The scale of the cladding crisis has "proved much bigger than the government initially understood", and up to 60% of buildings with dangerous cladding remain to be identified, a National Audit Office (NAO) report has suggested.

The NAO report, which considers the timeliness of cladding remediation since Grenfell, concluded that efforts to fix cladding issues for properties in the Government's portfolio has been "slow". 

The Ministry of Housing, Communities & Local Government's (MHCLG) does not fix buildings directly but has introduced programmes to help fund, oversee and monitor cladding remediation by building owners and developers.

It also supports enforcement activity to compel owners and developers to remediate.

The report said that remediation works on most tower blocks over 18 metres with the most dangerous form of cladding are now complete or nearing completion.

However, the scale of the cladding crisis has "proved much bigger than the government initially understood", and its interventions have expanded as a result, the report said.

Of the 9,000 to 12,000 buildings over 11 metres that MHCLG estimates will need remediating, 4,771 buildings have been identified and included in its portfolio, leaving up to 60% of affected buildings still to be identified, the report said.

Of those identified, remediation work has yet to start on half and has completed on around a third.

Of all the buildings that may be in scope, work has completed on only 12–16% and the pace of remediation works is behind where MHCLG expected it to be.

The NAO said MHCLG should put the "onus" on developers to pay and that it should introduce a more proportionate approach to remediation in order to protect taxpayers’ money.

However, it warned that this approach has seen lengthy disputes between developers and freeholders over the scope of works required, which have caused delays.

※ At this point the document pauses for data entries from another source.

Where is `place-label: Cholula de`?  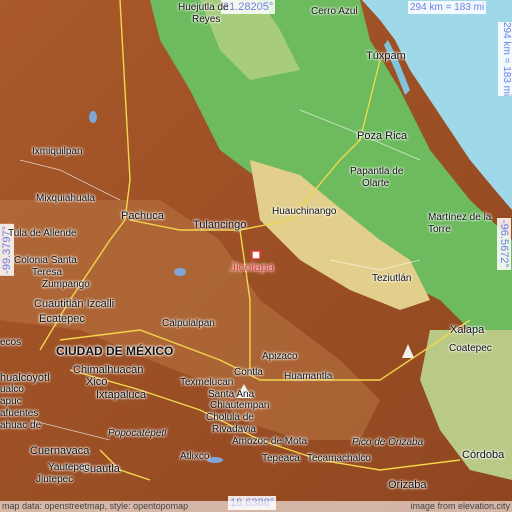
place-label: Cholula de is located at coordinates (230, 418).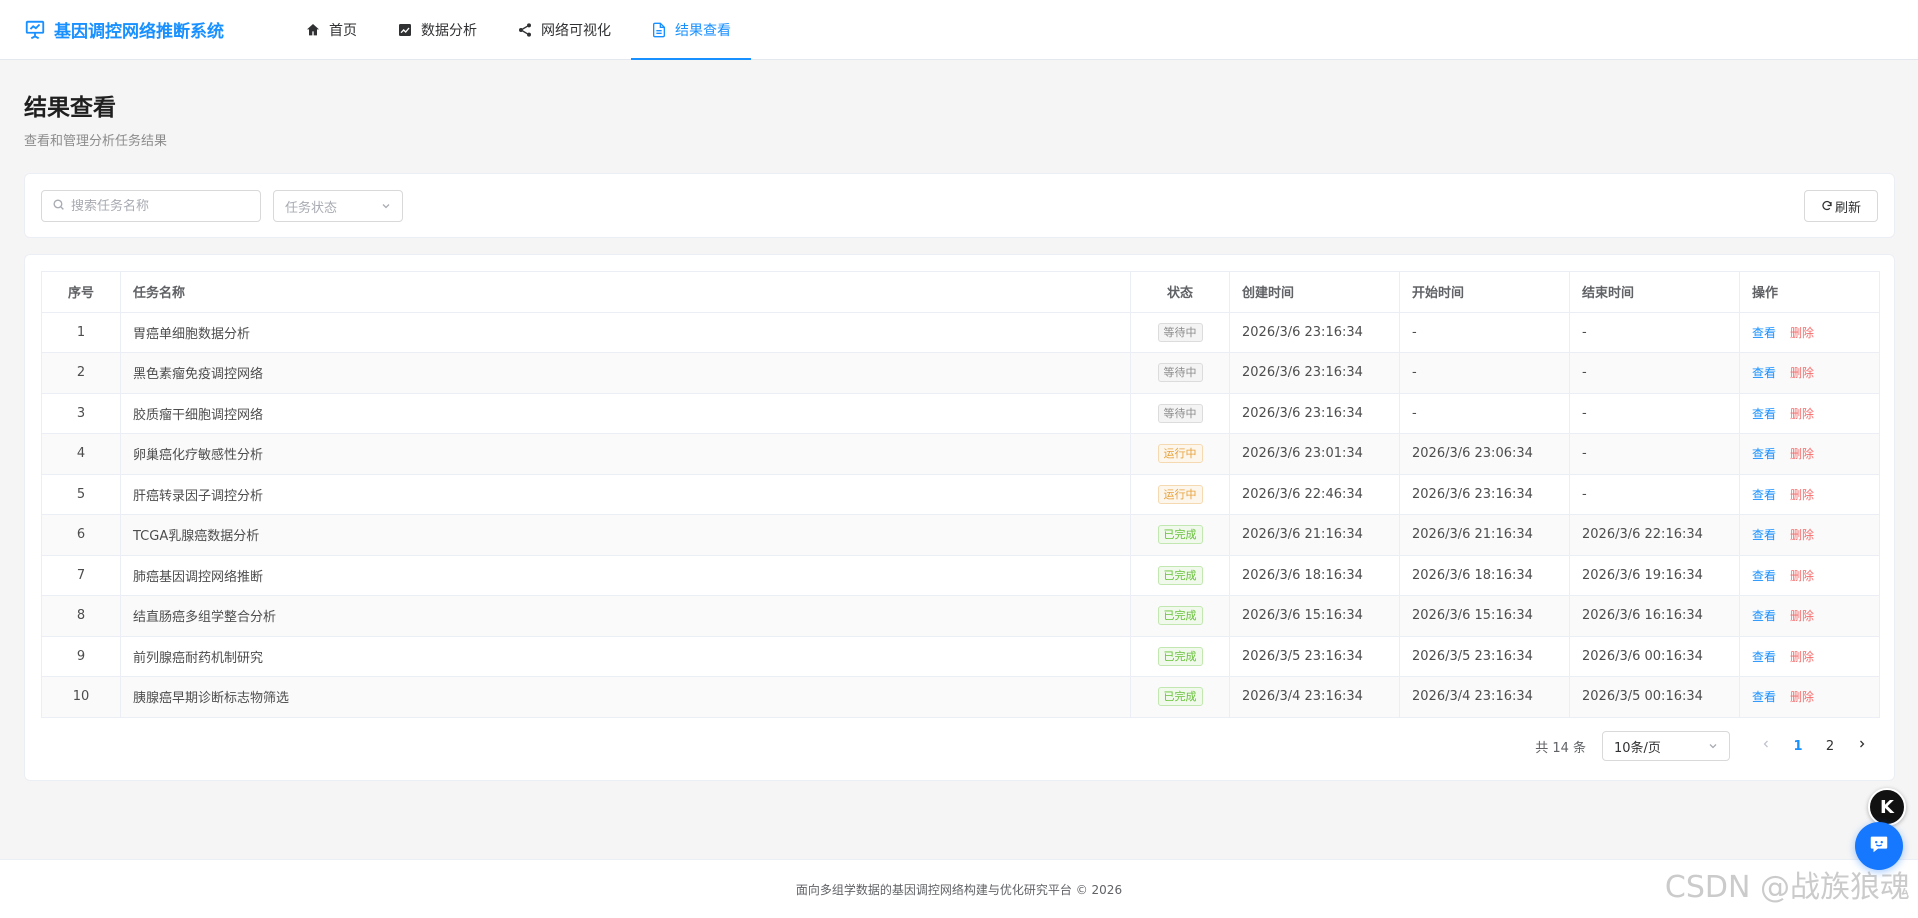  What do you see at coordinates (1798, 746) in the screenshot?
I see `page-number-1: 1` at bounding box center [1798, 746].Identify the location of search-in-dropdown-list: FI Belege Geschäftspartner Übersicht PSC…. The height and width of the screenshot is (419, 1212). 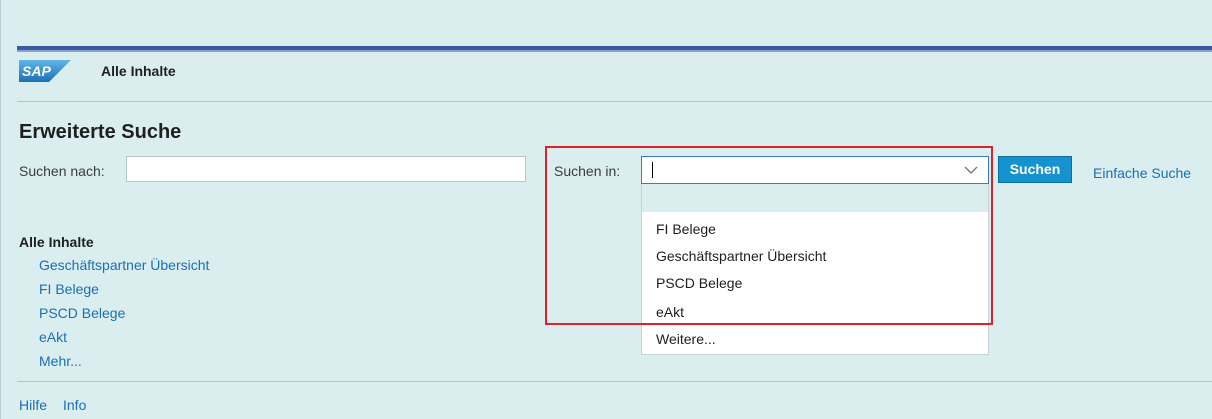
(815, 270). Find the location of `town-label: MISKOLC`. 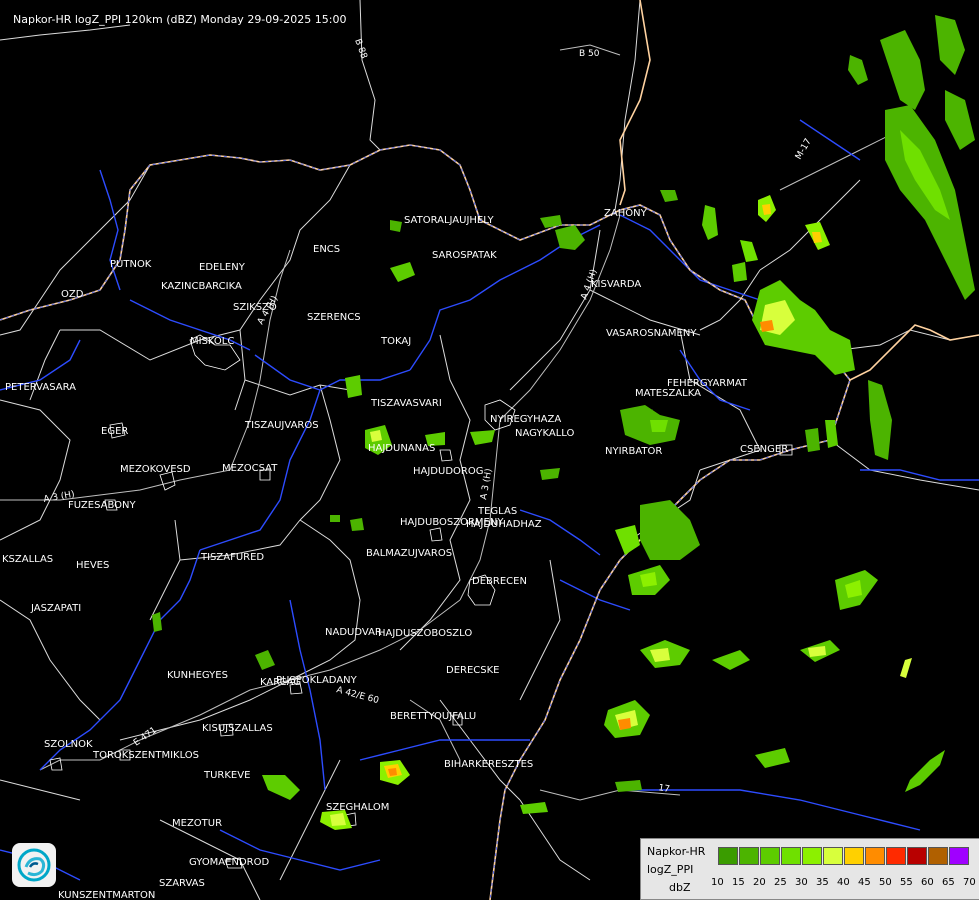

town-label: MISKOLC is located at coordinates (212, 342).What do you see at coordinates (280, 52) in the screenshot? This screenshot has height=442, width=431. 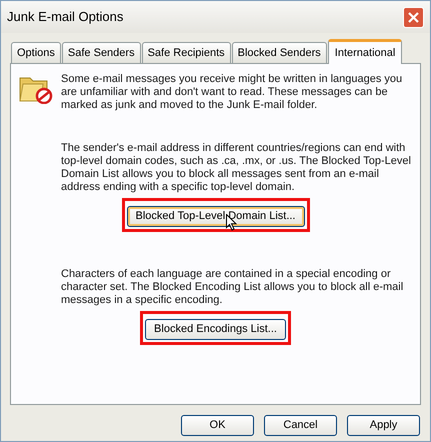 I see `tab: Blocked Senders` at bounding box center [280, 52].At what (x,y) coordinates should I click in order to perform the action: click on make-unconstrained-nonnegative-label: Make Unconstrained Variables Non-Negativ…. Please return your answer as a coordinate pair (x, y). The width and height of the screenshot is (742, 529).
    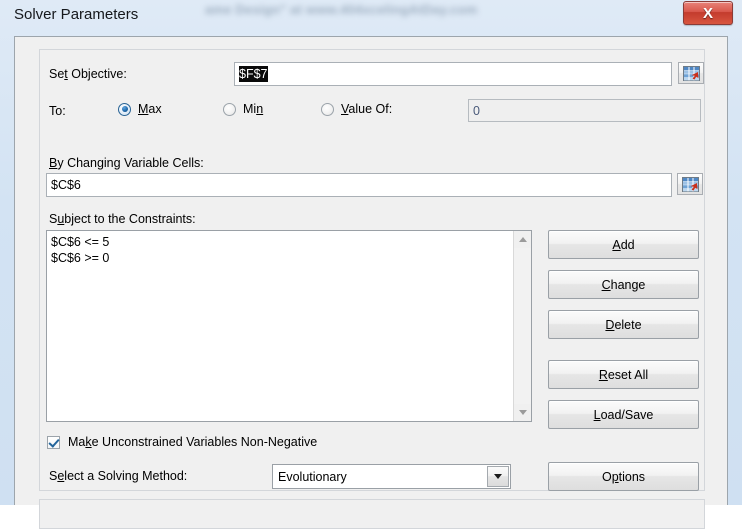
    Looking at the image, I should click on (193, 442).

Gareth Davies, head of the NAO: “Seven years on from the Grenfell Tower fire, there has been progress, but considerable uncertainty remains regarding the number of buildings needing remediation, costs, timelines and recouping public spending. There is a long way to go before all affected buildings are made safe, and risks MHCLG must address if its approach is to succeed.

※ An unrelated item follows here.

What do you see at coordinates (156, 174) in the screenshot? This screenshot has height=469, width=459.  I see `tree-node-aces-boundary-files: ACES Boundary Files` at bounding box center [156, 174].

“Putting the onus on developers to pay and introducing a more proportionate approach to remediation should help to protect taxpayers’ money.

“To stick to its £5.1 billion cap in the long run, MHCLG needs to ensure that it can recoup funds through successful implementation of the proposed Building Safety Levy.”

A spokesperson for the Ministry of Commujnities, Housing and Local Government said the pace of remediation “has been unacceptably slow”.

They added: “This government is taking action - meeting our commitment to invest £5.1 billion to remove dangerous cladding and making sure those responsible pay for the rest.

“This Government will protect leaseholders and empower regulators to take enforcement action against those building owners who fail to act. Since coming into office, we have ramped up work with local authorities and regulators to speed up remediation and we will set out a Remediation Acceleration Plan soon.”

Commenting in response to the report, Cllr Adam Hug, the Local Government Association's spokesperson on building safety, said: “Councils are determined to ensure that residents are safe and feel safe in their homes, but face significant barriers in accessing existing funding schemes.

“It’s positive that the Government has listened to councils and the LGA and intends to address this issue and we look forward to seeing the details, which need to include long term funding certainty if they are to be effective.”